July 22, 2011
Profiling and Personal Fatwas
We’re an opinionated lot, that much is certain. But when criticism rolls onto censure and soon enough into the personal fatwa machine, it becomes yet another poor prognostic sign for Pakistan.
Muslim-Americans fume at being profiled and singled out for scrutiny at airports but happily join the melee of labeling people based on appearances. A hijabi is purity incarnate and only the morally weak wear shorts, don’t you know?
Prejudices are transmitted and bolstered by parents and families and a good number of unfortunate people go through life not examining the outlandish, leave alone that they sound like their grandmothers. I grew up at a time when PIA chose air hostesses based on height, weight and good looks. And since Pakistani actresses were frankly obese, my glamour ideal was a PIA air hostess. The family was looking for a match for my uncle and someone suggested a pretty girl. My grandfather’s words hiss in my ears till today, “Absolutely not, she is an air hostess!” And out went my nurtured dream of flying the skies.
I knew intuitively then and know definitely now that PIA air hostesses endure sexual harassment because of my grandfather’s type of mindset and not for other salacious reasons. But I examined the bias that was fed me with chapatis every night. Many swallow it whole.
With welled-up tears a divorced friend asked me why it was that Pakistani men, most of them married, hit on her all the time. I wondered if it was her sleeveless outfits cut low to reveal a well-endowed cleavage. My hypothesis was Greek to her.
Not only do we presume and profile, we churn out fatwas at whim. Who would have thought that one needed intense schooling in the Qur’an, the sunnah, the hadith and fiqh to be able to be a mufti.
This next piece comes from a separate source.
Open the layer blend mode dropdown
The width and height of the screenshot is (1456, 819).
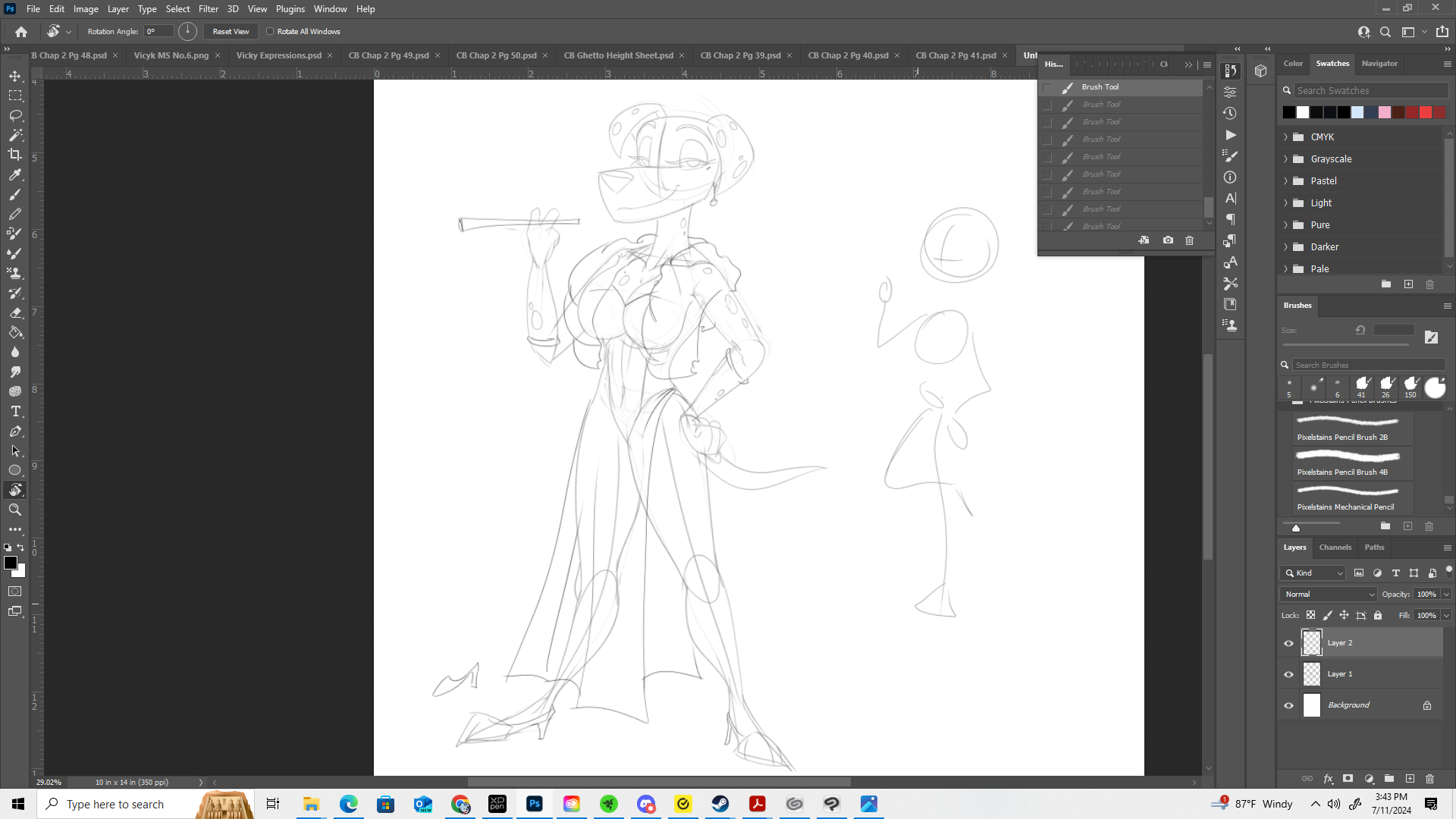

Our informality knows no bounds; we brand people casually at parties, to their face, behind their back, on national television or else a session of parliament.
I have this terrible luck of running into the moral police at parties where I happen to be wearing a sari. Somehow that puts them in the frothing-at-the-mouth mode, made worse by the fact that their husbands are engaged in animated conversation with me. About nothing other than…….religion!
The situation is made worse by a deferential introduction by husband to wife and as her eyes bore deep into my bone marrow she demands to know whether I have read the Qur’an. Surprise! I have read Maudoodi’s translation, I say, thinking that that would be an olive branch, better than Muhammad Asad or Yusuf Ali. But she’s under-whelmed and as another disapproving once-over burns my sari and ignites my hair she condescends into whether I had heard of amar bil maroof wa nahin anal munkar (promoting the good and forbidding evil). Furious at this and continued inane volleys I told them that the tragedy of Muslims was that they insisted on converting Muslims to Islam when in the Qur’an God says that those that believed in Him, the Day of Judgment and did good deeds, their reward was secure with God and they need not grieve (2:62). Indignantly she refuted the verse. I was trying to persuade her to be kind and take it in perspective; she had slotted me as wholly ignorant of religion. And what was she wearing: hijab, jilbab (long coat) and her daughter had a niqab on for good measure.
At this and another event I was told quite seriously that we must practice what we learn from Islam. I immediately felt a heathen in a sari. For a religion that means peace and promotes justice, these were angry, vicious people. A veiled fatwa was issued right then and there and I know behind my back if words could kill you wouldn’t be reading this.
Crowds are roused to riot on national television by pseudo-scholars like Amir Liaquat Husain and fanatics murder Ahmedis in grisly madness. Rana Sanaullah slanders Babar Awan in a parliamentary session for bribing judges for the clients he represents and goes on to call him “wajibul qatl” (one that deserves to be killed)
The intelligentsia makes up less than 2% of the population but holds Pakistan’s destiny in its hands. Blinded by bias, shuttered by ignorance and endangered by whimsical fatwas, we catalyze Pakistan’s abysmal descent.